BEGIN Source material

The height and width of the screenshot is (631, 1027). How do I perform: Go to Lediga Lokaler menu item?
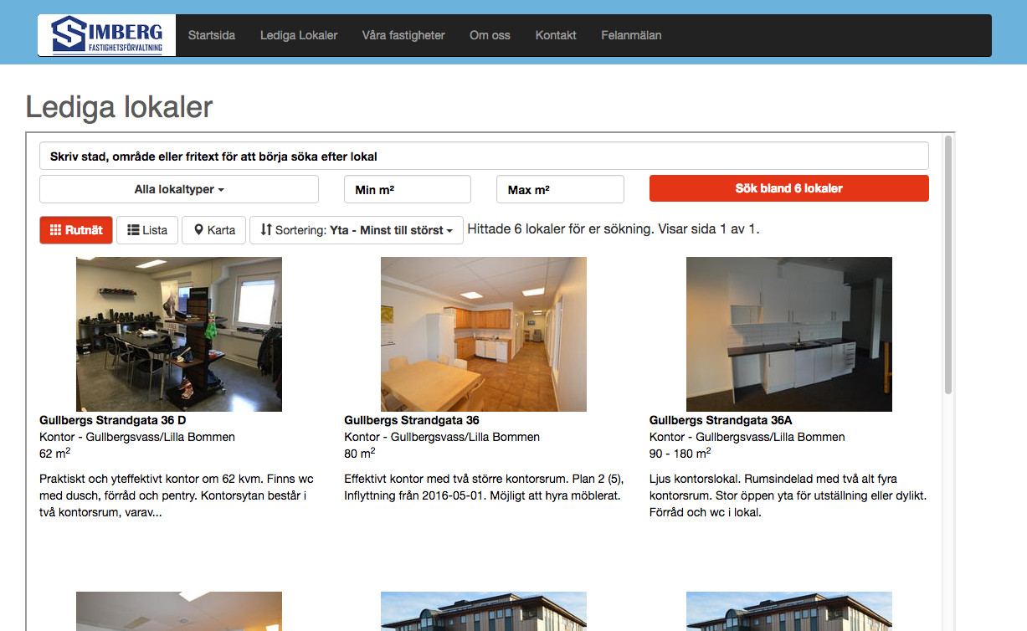click(x=299, y=35)
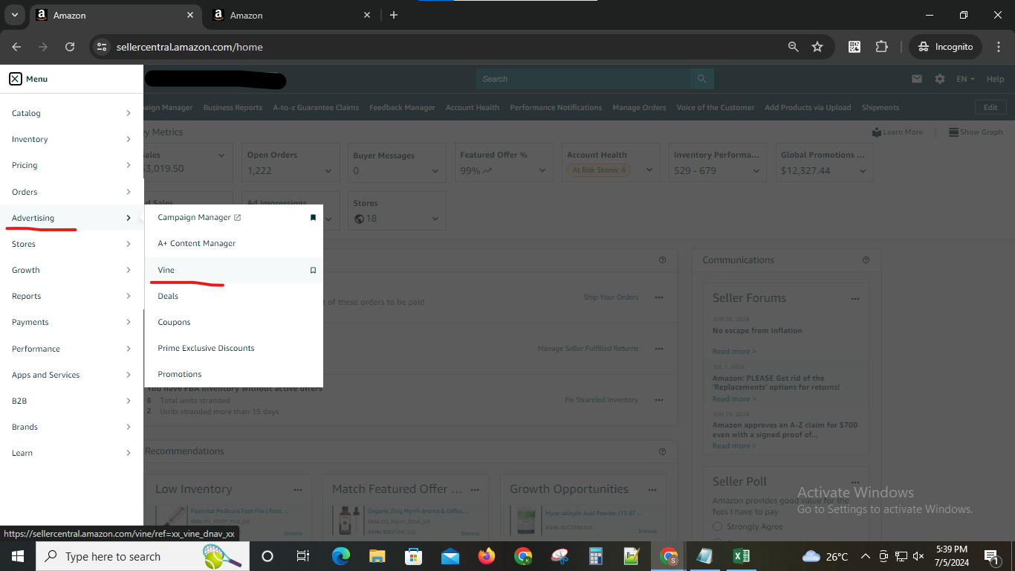Select Coupons from the Advertising menu
1015x571 pixels.
[174, 322]
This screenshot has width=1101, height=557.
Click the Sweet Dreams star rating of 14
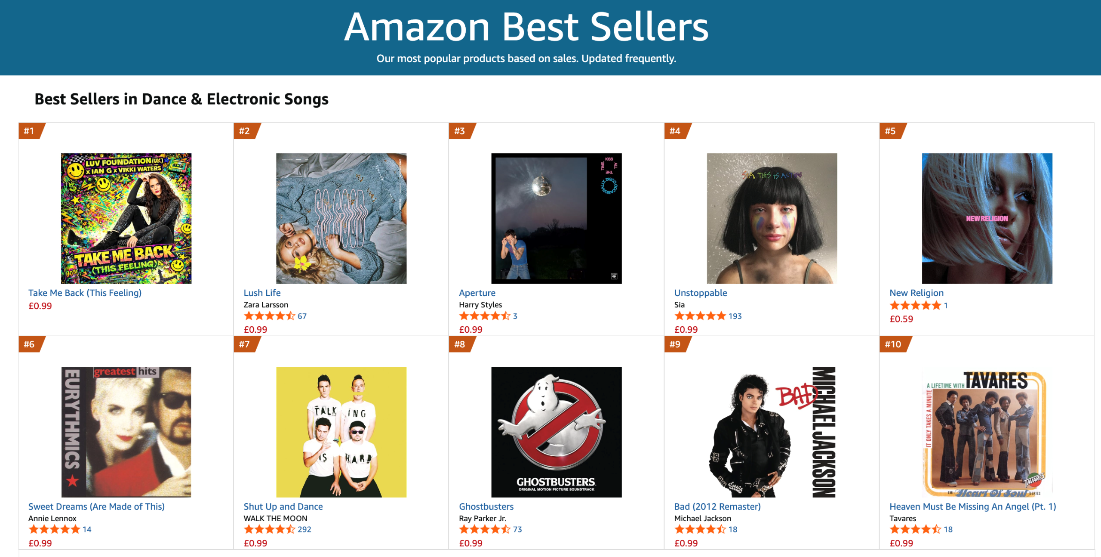pyautogui.click(x=54, y=529)
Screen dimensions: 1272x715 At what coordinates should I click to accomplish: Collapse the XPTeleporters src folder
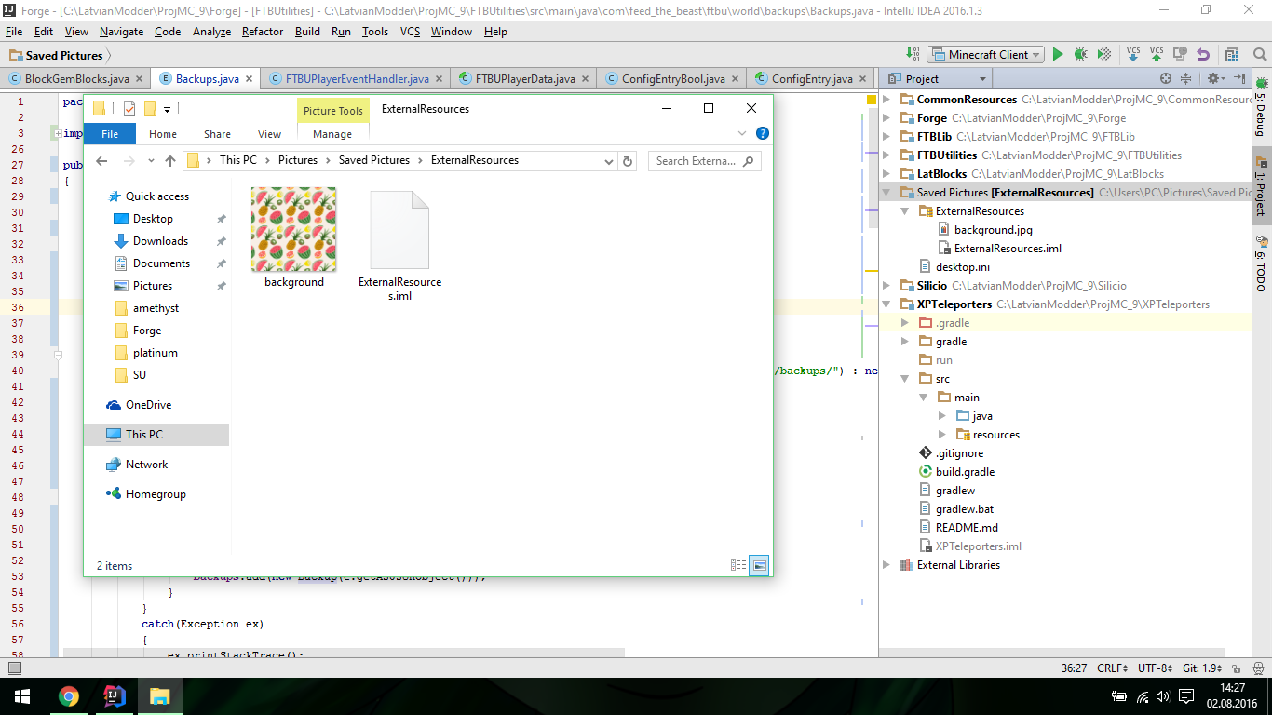coord(905,379)
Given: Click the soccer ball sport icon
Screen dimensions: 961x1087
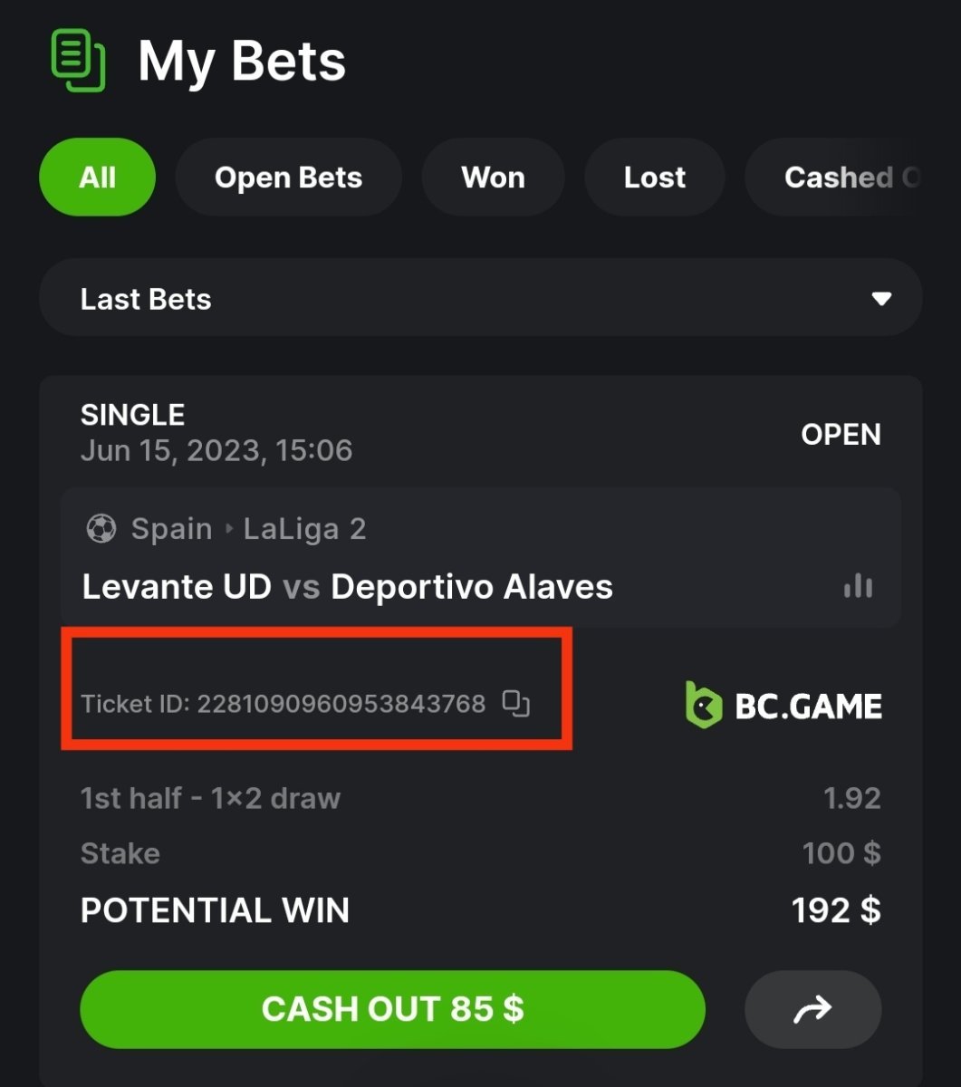Looking at the screenshot, I should pyautogui.click(x=101, y=529).
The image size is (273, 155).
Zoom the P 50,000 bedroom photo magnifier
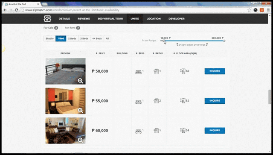click(80, 81)
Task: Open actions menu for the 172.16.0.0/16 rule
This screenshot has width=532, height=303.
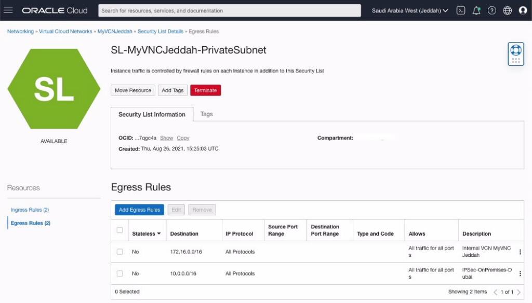Action: coord(520,252)
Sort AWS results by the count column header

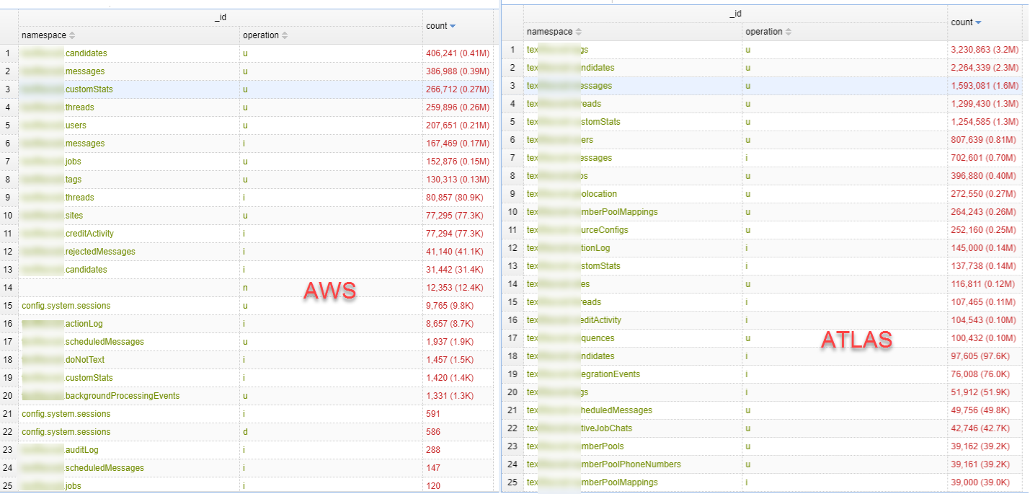click(440, 26)
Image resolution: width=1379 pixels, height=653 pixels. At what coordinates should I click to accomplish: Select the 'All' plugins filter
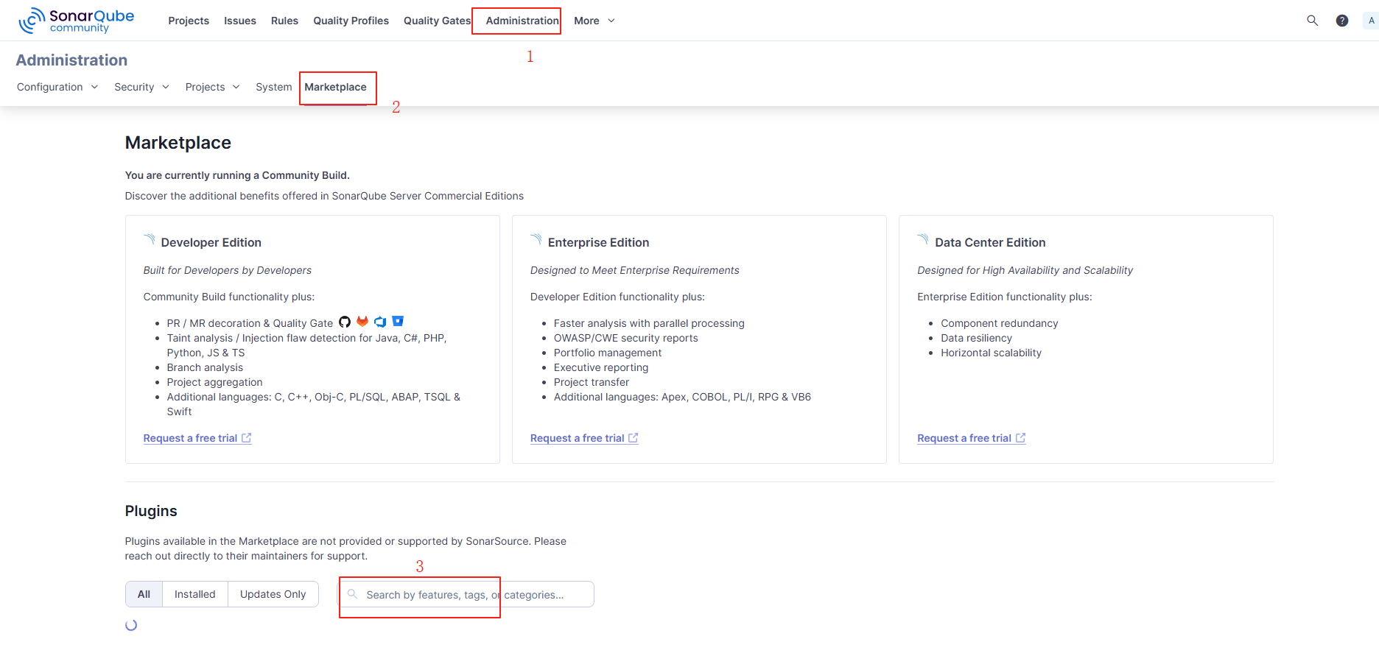(144, 594)
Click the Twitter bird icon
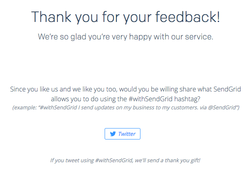The height and width of the screenshot is (170, 252). pos(113,134)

END Source material

What to produce:
Restate the entries verbatim and exclude any pictures.

Response below:
The height and width of the screenshot is (631, 1027). How do I perform: Go to Lediga Lokaler menu item?
click(x=299, y=35)
Select Coupons from the Advertising menu
1015x571 pixels.
[174, 322]
This screenshot has width=1101, height=557.
Click the Sweet Dreams star rating of 14
pyautogui.click(x=54, y=529)
Screen dimensions: 1272x715 At what coordinates should I click to accomplish: Collapse the XPTeleporters src folder
coord(905,379)
Given: Click the soccer ball sport icon
Screen dimensions: 961x1087
Looking at the screenshot, I should pyautogui.click(x=101, y=529).
The image size is (273, 155).
Zoom the P 50,000 bedroom photo magnifier
click(80, 81)
Task: Open actions menu for the 172.16.0.0/16 rule
This screenshot has width=532, height=303.
Action: coord(520,252)
Sort AWS results by the count column header

click(440, 26)
Image resolution: width=1379 pixels, height=653 pixels. At what coordinates should I click to accomplish: Select the 'All' plugins filter
(144, 594)
Click the Twitter bird icon
The height and width of the screenshot is (170, 252). pos(113,134)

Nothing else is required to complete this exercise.